In a letter to the FCC from Richard Whitt, Google's Washington telecom and media counsel, the company outlines plans for mobile broadband services using the white space spectrum that will be vacated by broadcasters. News of the letter surfaced on Monday at a Google media conference call (Techmeme).
Here's a look at Google's FCC letter and a few of the finer points (PDF download):
As Google has pointed out previously, the vast majority of viable spectrum in this country simply goes unused, or else is grossly underutilized.1 Our nation typically uses only about five percent of one of our most precious resources. Unlike other natural resources, there is no benefit to allowing this spectrum to lie fallow. The airwaves can provide huge economic and social gains if used more efficiently, as seen today with the relatively tiny slices utilized by mobile phones and WiFi services.
The unique qualities of the TV white space -- unused spectrum, large amounts of bandwidth, and excellent propagation characteristics -- offer a once-in-a-lifetime opportunity to provide ubiquitous wireless broadband access to all Americans. In particular, this spectrum can provide robust infrastructure to serve the needs of under-deployed rural areas, as well as first responders and others in the public safety community. Moreover, use of this spectrum will enable much-needed competition to the incumbent broadband service providers.
These plans have been outlined to the FCC before by Google, but it seems clear that the company is ratcheting things up a bit. The goal: Create a network that uses unlicensed spectrum better. Android devices will also play a role here. What's interesting is that Google seems to have big plans for using unlicensed spectrum for broadband services. The message: Let Verizon and AT&T bid big on spectrum Google will take the back door.
Realizing the pitch will raise a ruckus, Google's letter takes a step in trying to allay concerns of broadcasters. The biggest concern that white space spectrum will hamper digital TVs and other devices.
Under our own enhanced protection proposal, a TV white space device will not transmit on a channel until it first has received an "all clear" signal for that channel, either directly from a database of licensed transmitters in that area, or from a geo-located device with access to that database. That "permission to transmit" signal (at a maximum power level of 4W EIRP) would be sent on channels the geo-located device already knows are clear of licensed users. Any device without geo-location and database access would not transmit at all, unless and until it has successfully received advance permission from such a device.
Further, all TV white space devices would be blocked from transmitting by any wireless microphone beacon in that channel, using signals specifically designed to be easy to reliably detect, and coded to be identifiable to prevent abuse. These beacons should be quite inexpensive, and would be used in conjunction with existing wireless microphones, so there would be no need to replace legacy devices.

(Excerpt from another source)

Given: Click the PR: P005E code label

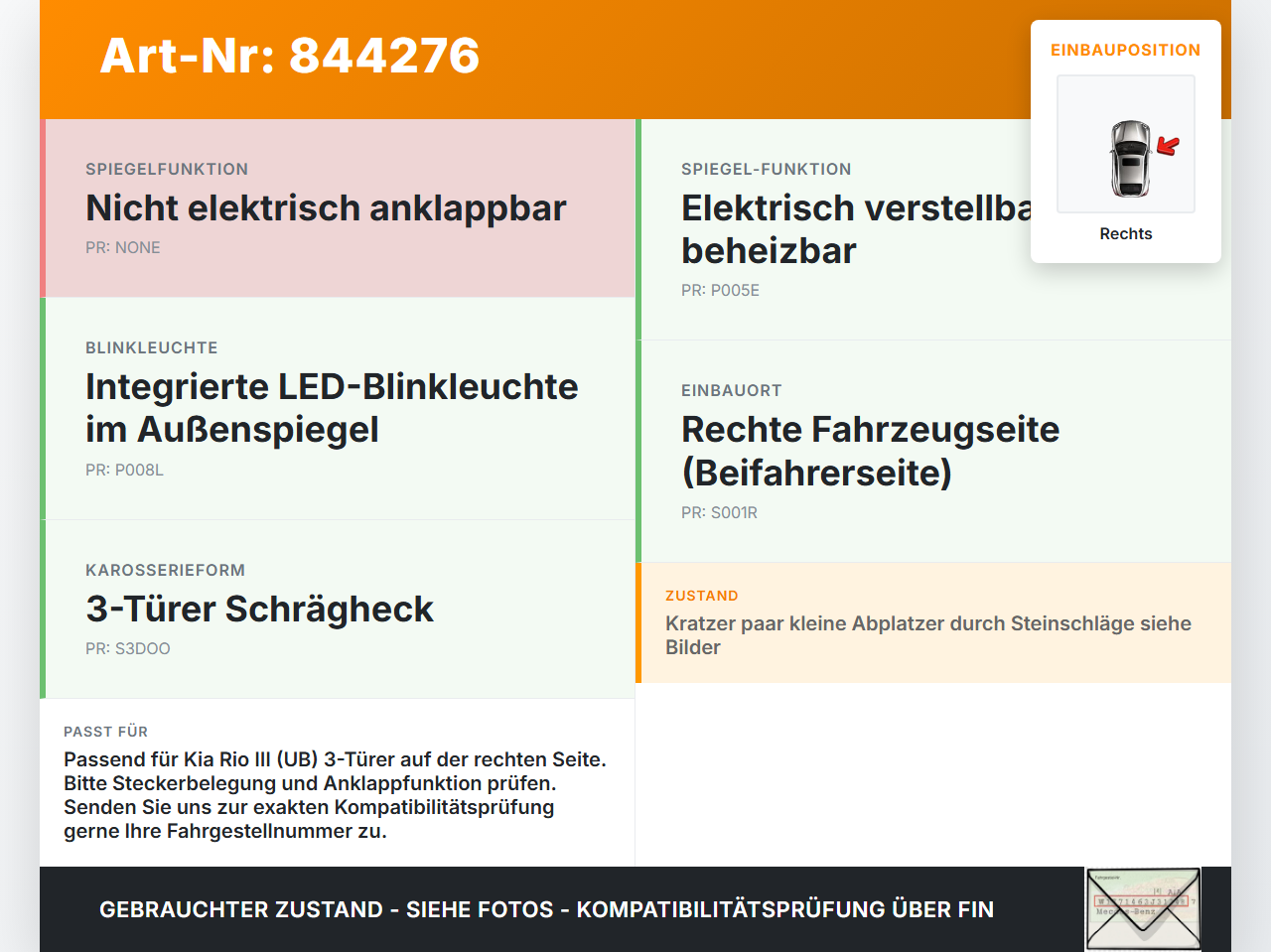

In addition, we are proposing a "safe harbor" for wireless microphones in channels 36-38. No TV white space device would be permitted to transmit in these channels. This will also protect medical telemetry devices and radio astronomy services, which are licensed to use channel 37.
Even in the absence of spectrum sensing, then, these enhanced measures should be more than adequate to protect all licensed uses.
The overarching message from Google is this: White space spectrum is being wasted and it can be used while protecting licensed spectrum. The FCC's goal should be to use the white space as a testbed for future services. The FCC has listened to Google before. If it does so again unlicensed spectrum could become interesting in a hurry.